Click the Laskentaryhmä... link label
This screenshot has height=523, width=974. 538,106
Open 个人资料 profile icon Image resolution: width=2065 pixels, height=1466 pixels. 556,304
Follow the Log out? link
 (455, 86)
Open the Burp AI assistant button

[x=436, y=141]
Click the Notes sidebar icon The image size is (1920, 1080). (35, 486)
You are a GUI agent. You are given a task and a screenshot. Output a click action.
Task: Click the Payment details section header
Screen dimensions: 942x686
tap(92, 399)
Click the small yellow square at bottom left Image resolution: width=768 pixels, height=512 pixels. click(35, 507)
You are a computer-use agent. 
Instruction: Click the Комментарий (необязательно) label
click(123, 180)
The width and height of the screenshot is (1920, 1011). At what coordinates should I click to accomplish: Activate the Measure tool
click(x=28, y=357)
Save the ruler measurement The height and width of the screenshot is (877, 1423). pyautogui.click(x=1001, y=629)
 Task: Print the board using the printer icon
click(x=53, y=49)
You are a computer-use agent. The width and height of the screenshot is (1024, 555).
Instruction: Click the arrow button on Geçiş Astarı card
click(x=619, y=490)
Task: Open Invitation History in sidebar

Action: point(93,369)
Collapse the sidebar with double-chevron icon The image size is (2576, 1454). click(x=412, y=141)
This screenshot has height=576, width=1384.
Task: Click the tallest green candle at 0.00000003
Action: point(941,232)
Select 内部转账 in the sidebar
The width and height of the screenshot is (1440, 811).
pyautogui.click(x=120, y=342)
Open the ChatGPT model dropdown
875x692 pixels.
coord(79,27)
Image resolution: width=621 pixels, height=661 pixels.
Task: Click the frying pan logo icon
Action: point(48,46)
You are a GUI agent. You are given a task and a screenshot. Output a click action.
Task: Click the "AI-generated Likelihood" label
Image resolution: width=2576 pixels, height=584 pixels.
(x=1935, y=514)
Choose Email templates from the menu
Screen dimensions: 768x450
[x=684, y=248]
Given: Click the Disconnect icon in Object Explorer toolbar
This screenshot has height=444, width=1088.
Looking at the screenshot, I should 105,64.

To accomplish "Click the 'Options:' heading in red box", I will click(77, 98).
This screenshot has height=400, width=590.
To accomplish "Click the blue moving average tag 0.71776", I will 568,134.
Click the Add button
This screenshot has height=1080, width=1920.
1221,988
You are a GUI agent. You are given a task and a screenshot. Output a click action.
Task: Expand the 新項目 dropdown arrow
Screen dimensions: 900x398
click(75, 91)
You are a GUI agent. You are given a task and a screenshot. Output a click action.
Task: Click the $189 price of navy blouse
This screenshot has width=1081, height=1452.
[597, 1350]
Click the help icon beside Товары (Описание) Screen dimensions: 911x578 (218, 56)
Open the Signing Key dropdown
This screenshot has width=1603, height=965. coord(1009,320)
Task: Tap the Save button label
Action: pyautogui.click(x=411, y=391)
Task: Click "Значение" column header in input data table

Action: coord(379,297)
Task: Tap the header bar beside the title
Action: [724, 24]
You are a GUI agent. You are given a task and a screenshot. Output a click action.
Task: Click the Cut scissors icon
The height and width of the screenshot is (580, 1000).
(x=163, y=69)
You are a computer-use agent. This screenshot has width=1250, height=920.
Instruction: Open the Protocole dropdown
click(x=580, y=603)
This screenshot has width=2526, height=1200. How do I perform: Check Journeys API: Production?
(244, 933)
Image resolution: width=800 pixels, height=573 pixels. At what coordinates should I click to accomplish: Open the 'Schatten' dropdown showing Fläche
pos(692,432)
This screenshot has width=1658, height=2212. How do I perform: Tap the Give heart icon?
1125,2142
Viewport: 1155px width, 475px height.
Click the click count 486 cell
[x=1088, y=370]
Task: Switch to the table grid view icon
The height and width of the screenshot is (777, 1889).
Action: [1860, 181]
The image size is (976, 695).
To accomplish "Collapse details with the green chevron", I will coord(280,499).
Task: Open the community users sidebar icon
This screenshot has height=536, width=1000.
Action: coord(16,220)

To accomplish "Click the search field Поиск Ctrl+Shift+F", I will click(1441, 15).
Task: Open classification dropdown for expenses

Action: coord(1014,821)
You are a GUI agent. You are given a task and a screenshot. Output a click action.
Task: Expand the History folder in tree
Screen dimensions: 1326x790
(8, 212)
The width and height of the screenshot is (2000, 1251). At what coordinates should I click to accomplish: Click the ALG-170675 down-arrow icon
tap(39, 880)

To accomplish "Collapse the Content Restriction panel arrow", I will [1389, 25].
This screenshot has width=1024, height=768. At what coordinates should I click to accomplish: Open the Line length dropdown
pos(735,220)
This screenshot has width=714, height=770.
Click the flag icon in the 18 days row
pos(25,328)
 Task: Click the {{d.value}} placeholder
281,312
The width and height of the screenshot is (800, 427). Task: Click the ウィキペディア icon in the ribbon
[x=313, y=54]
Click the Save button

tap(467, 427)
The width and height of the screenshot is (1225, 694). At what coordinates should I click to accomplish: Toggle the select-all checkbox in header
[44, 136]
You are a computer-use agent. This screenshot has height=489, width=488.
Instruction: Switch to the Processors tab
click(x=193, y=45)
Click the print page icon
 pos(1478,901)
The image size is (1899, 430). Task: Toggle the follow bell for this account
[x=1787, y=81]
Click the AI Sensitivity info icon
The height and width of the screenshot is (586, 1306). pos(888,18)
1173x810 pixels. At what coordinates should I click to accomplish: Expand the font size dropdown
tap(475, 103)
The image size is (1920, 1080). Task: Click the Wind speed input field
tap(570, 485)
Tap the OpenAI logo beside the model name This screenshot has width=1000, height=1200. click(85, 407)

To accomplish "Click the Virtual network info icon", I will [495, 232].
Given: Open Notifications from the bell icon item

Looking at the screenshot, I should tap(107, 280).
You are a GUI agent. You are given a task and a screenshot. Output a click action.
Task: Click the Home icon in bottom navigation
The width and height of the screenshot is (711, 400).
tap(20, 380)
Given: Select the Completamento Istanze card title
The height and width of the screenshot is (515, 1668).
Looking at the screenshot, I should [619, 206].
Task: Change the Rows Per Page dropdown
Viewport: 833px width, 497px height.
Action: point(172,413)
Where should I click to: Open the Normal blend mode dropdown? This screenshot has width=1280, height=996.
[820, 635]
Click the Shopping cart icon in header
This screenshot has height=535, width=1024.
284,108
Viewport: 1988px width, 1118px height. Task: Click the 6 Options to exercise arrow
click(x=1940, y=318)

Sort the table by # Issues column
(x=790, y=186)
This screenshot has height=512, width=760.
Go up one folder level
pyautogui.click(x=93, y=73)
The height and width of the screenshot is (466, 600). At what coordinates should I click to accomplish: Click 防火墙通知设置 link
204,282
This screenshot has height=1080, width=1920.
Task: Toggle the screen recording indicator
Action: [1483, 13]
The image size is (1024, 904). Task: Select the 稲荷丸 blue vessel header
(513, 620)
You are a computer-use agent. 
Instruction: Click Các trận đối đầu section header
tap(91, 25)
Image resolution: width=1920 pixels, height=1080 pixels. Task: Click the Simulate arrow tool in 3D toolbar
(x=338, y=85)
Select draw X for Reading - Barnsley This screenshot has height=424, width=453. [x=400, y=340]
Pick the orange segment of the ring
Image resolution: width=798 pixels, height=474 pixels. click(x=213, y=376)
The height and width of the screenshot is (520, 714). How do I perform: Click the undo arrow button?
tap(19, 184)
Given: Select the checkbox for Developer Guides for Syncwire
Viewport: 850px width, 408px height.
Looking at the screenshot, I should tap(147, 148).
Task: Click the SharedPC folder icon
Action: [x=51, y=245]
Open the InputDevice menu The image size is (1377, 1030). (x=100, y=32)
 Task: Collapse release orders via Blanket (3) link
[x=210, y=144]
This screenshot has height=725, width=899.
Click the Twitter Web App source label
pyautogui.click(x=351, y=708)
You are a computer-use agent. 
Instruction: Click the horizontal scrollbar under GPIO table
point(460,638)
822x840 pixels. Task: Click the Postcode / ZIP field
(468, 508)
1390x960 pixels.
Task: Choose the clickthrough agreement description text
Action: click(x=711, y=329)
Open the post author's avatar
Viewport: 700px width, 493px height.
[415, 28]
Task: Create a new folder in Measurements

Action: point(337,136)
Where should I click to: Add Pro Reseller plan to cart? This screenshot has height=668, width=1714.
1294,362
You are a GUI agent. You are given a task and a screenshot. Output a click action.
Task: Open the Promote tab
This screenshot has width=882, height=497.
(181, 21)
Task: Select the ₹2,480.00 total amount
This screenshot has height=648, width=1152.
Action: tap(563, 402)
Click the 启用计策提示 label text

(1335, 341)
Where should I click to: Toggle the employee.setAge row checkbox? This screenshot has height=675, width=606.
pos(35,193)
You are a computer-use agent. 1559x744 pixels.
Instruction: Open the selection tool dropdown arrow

****************************************

CHALLENGE » Extract the lines above, starting at the line containing "Click the print page icon" and ending at the line containing "tap(570, 485)", and repeat them exactly with nothing else.

FINAL RESULT »
Click the print page icon
 pos(1478,901)
The image size is (1899, 430). Task: Toggle the follow bell for this account
[x=1787, y=81]
Click the AI Sensitivity info icon
The height and width of the screenshot is (586, 1306). pos(888,18)
1173x810 pixels. At what coordinates should I click to accomplish: Expand the font size dropdown
tap(475, 103)
The image size is (1920, 1080). Task: Click the Wind speed input field
tap(570, 485)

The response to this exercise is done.